The magnitude nine earthquake that struck Dec. 26 and sent tsunamis crashing into the coasts across Southeast Asia is one of the worst natural disasters on record. It has killed an estimated 150,000 people and left about 5 million homeless and in desperate need of food and water.
According to Iyang Sukandar, secretary general of the Indonesian Red Cross, the death toll in Indonesia “could exceed 100,000.” This would make Indonesia the worst hit country by far, suffering two-thirds of the total casualties.
Here in Montreal, Indonesian students have come together to do whatever they can to help their countrymen in the devastated regions. Munasprianto Ramli, President of Permika Montreal, is helping to organize the Indonesian students’ efforts.
“As you can see in the media, I think it’s one of the worst disasters of the century for my country,” said Ramli.
“Here in Montreal we are doing some activities-we’re increasing public awareness, we’re distributing flyers and ‘Indonesia Mourns’ flower pins.” The flower pins look like poppies, only they’re coloured black and white.
“On New Year’s Eve, we went to St. Catherine’s street and handed out around 400 flyers and flowers, not only to promote the fundraising,” said Ramli, “but also to build public awareness about the disaster.”
Montreal’s Indonesian community is not very large, with about 400 people, but a large proportion of them are post-secondary students, about 70 in all. They attend McGill, Concordia, Lasalle College, and various CEGEPs in and around Montreal. The community has rallied together to support the relief effort back home.
“We have an action centre in one of my friend’s apartments,” said Ramli. “We’re here planning Saturday’s fundraiser and making pamphlets.” Even on a Tuesday evening, there was plenty of activity.
The disaster has left some students distraught, as they have no way of knowing whether their friends and family are alive or dead.
Labiba was also working at the action center, and she has very strong personal reasons to be involved in the relief and rescue efforts. One of her best friends, Nazli, is still missing in Bamda Aceh, one of the worst hit regions of the Indonesian archipelago. Nazli graduated from Islamic Studies at McGill University, as did her husband, and they have two kids together.

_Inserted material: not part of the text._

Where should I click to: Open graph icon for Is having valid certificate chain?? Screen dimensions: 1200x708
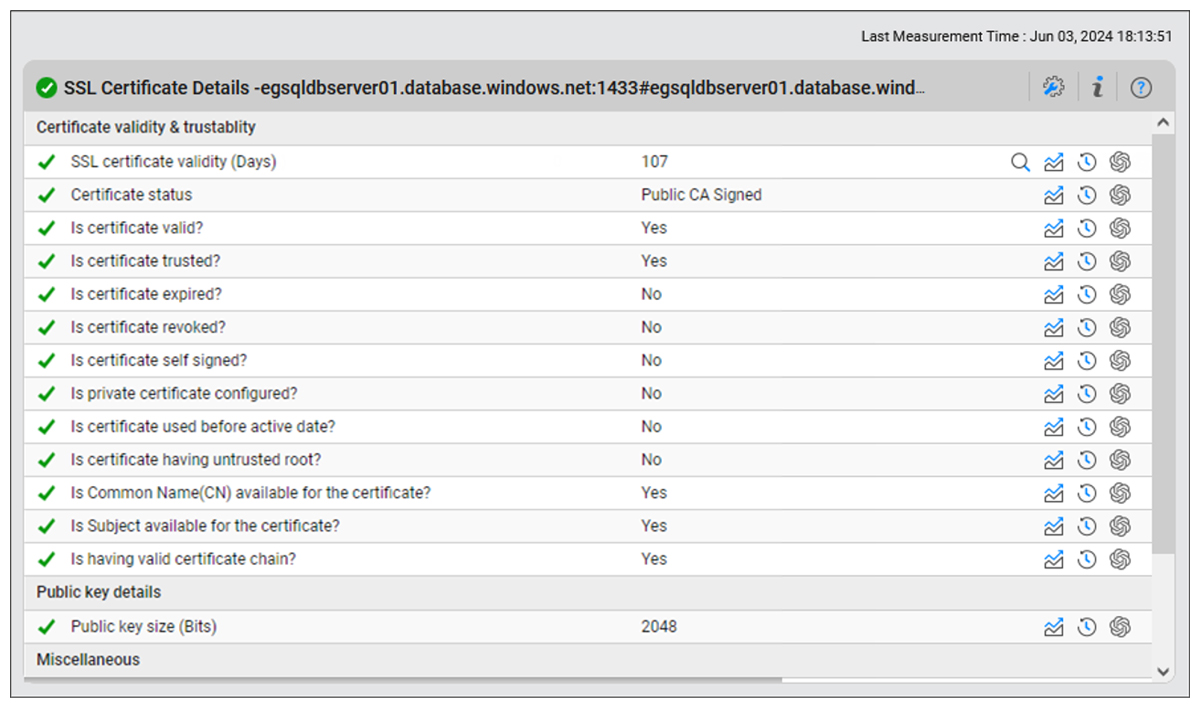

“I met Nazli here [in Montreal] in 1998 and she has been a very good friend,” said Labiba. “When my mom passed away, she was the first person who came to my apartment. She brought food and tea for my friends who were coming to the apartment. She’s so nice,” she said. “And her husband just told me that she is missing and may be dead.”
“He is on his way to Bamda Aceh from Jakarta. Her neighbors said they saw Nazli running away from the wave with her two kids, and now nobody knows where she is. Her husband told me maybe Nazli got out and was saved.”
“I also have two friends who graduated from Library Science at McGill University,” said Nazli. “Azhari, we don’t hear anything from him. Also, Syarwan is missing. I hope we can hear some good news about them. It’s really hard for us. It’s part of why we organized some action; it’s to help some friends.”
PERMIKA (Indonesian Student Association in Montreal) in collaboration with UMSA (United Muslim Student Association) will be holding a fundraising dinner to raise money to help the victims in Indonesia this Saturday, Jan. 8, in the cafeteria on the 7th floor of Concordia’s Hall Building. Doors will open at 5 p.m., and tickets are $ 10.